In November of 2019, Angela King began to experience numbness and frostbite-like pain in her index finger. By mid-December, the first three fingers on her right hand had turned purple. After consulting with her co-workers, family and nurse friends, Angela began to worry more when the color and numbness worsened throughout the holidays and into the new year.
The overall consensus at the time was that her symptoms pointed to Raynaud’s Syndrome, a blood vessel disorder which causes extremities like fingers to turn blue when a patient is cold or stressed. But Angela still wasn’t convinced.

“My mother was like, ‘Just go see my doctor and get a second opinion.’ I went by myself, I was like ‘I’m going to be fine, they’re just going to look at me, he’s probably going to run some more tests and I’ll be back at work this afternoon.’ He did the whole examination. He looked at me and he said, ‘I think you’re going to lose your hand. I have already talked to UK HealthCare, the emergency room is waiting on you. You need to leave here and go straight over there.’”
Shocked and alarmed by the specialist’s urgency, Angela immediately went to UK HealthCare’s Albert B. Chandler Emergency Department. “I got there and they start sending me through all of these tests. They start the blood work, they do an EKG, and so on. That night alone, I saw about ten different doctors.”

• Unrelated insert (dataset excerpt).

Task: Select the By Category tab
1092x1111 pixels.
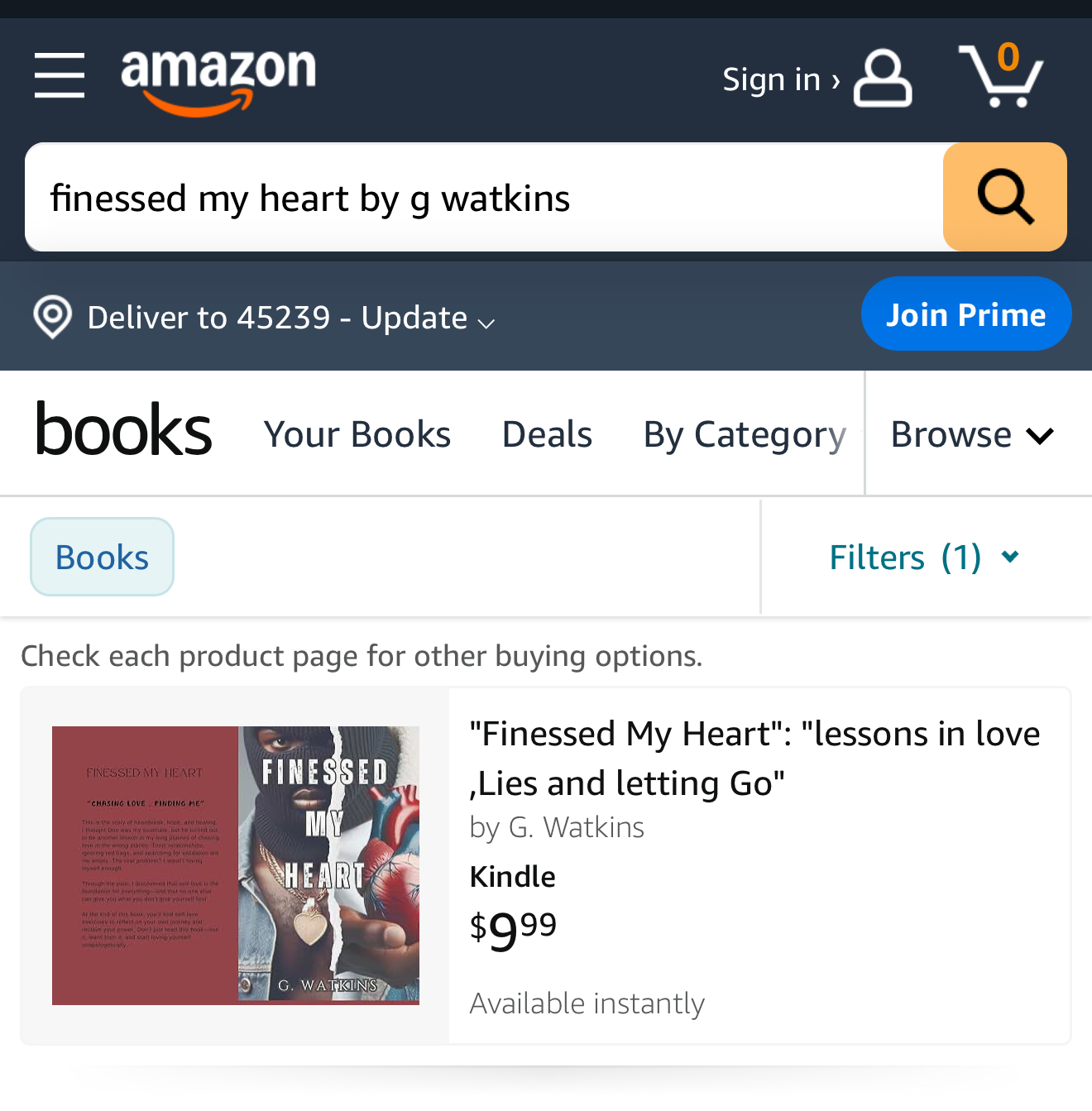Action: tap(745, 434)
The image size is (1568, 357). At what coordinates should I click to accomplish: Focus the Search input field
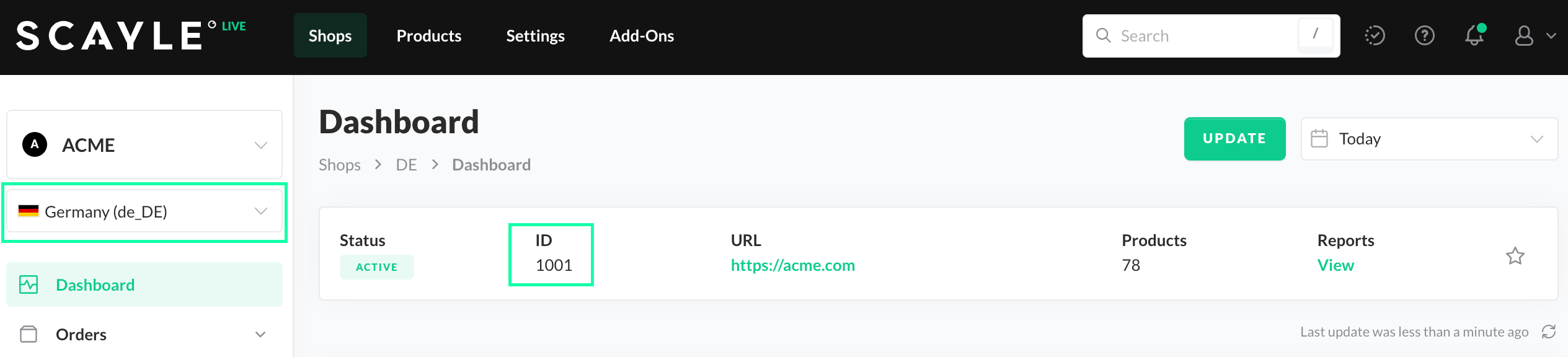click(x=1203, y=36)
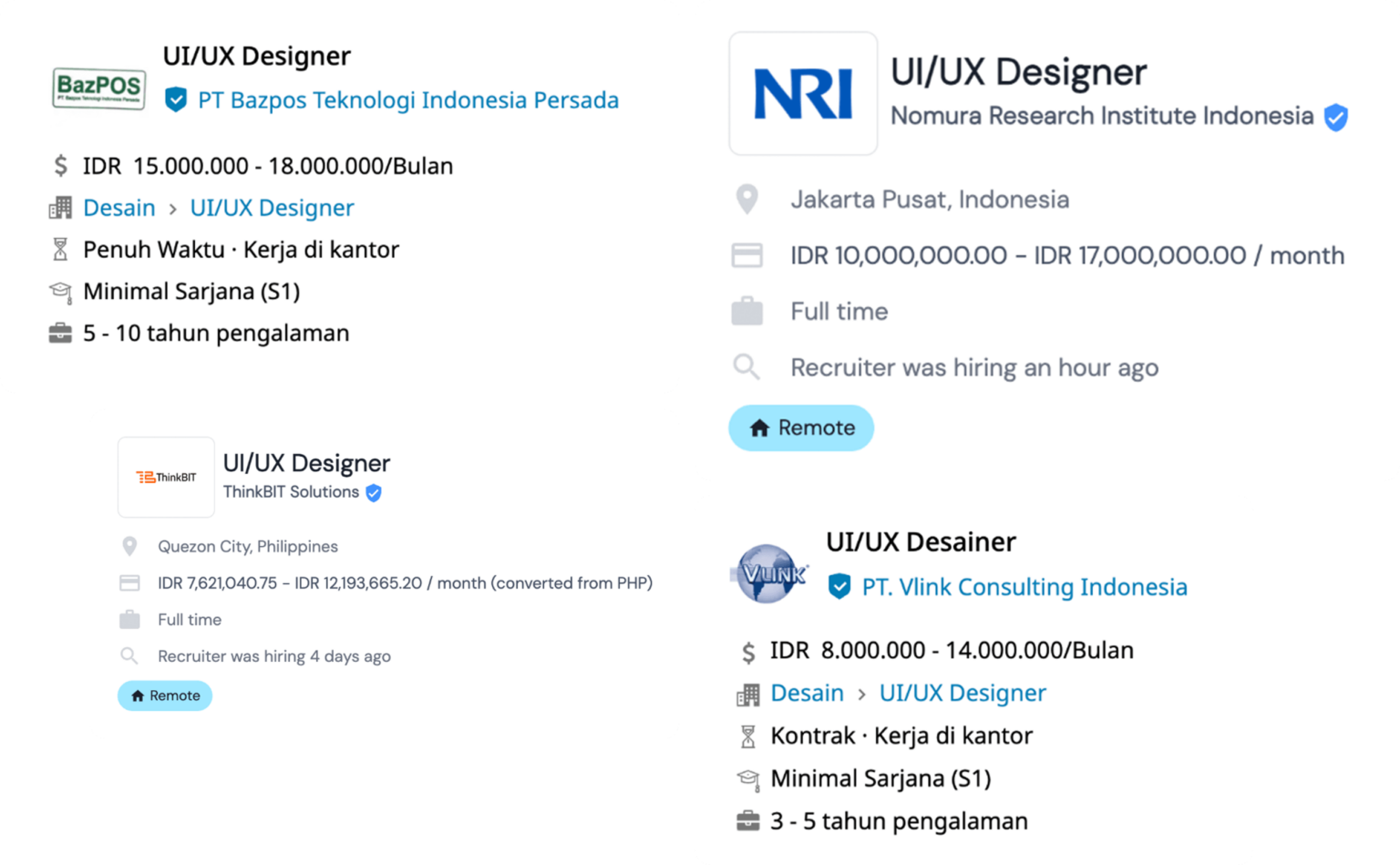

Angela and her husband returned to UK HealthCare the next morning, hoping for answers from the tests done the night before. They were soon introduced to Dr. David Drake, a plastic surgeon and hand specialist, who was determined to find out what was happening to Angela.
“I met Dr. Drake, and he said to me, ‘I’m going to admit you to the hospital. This is your only shot at saving your fingers. There is something going on. You are not getting blood flow, you’ve not had blood flow for 40-some days. If I don’t get you admitted to the hospital, then I can’t run the test as fast.’”

After more tests, an echocardiogram of her heart, an arteriogram of her arteries, and consults with other doctors, Dr. Drake found what he had been looking for—an answer. “They shot her arteriogram,” Dr. Drake recalled. “In her fingers, she had these little blunt cutoffs. That’s an indication that there’s been a clot. I felt strongly that was the problem, we just didn’t know where the source was.”

“I was walking down the hall and I saw Dr. Eric Endean, a vascular surgeon, and I had a picture on my phone. I said, ‘Eric, this is embolic. This is a clot.’ He said, ‘Yeah, you need to call Dr. Gurley.’ Dr. Gurley is an interventional cardiologist. As soon as I hunted him down, as soon as I found him and showed him that, he said, ‘She has a patent ductus foramen ovale. I guarantee you, that’s what you have.’”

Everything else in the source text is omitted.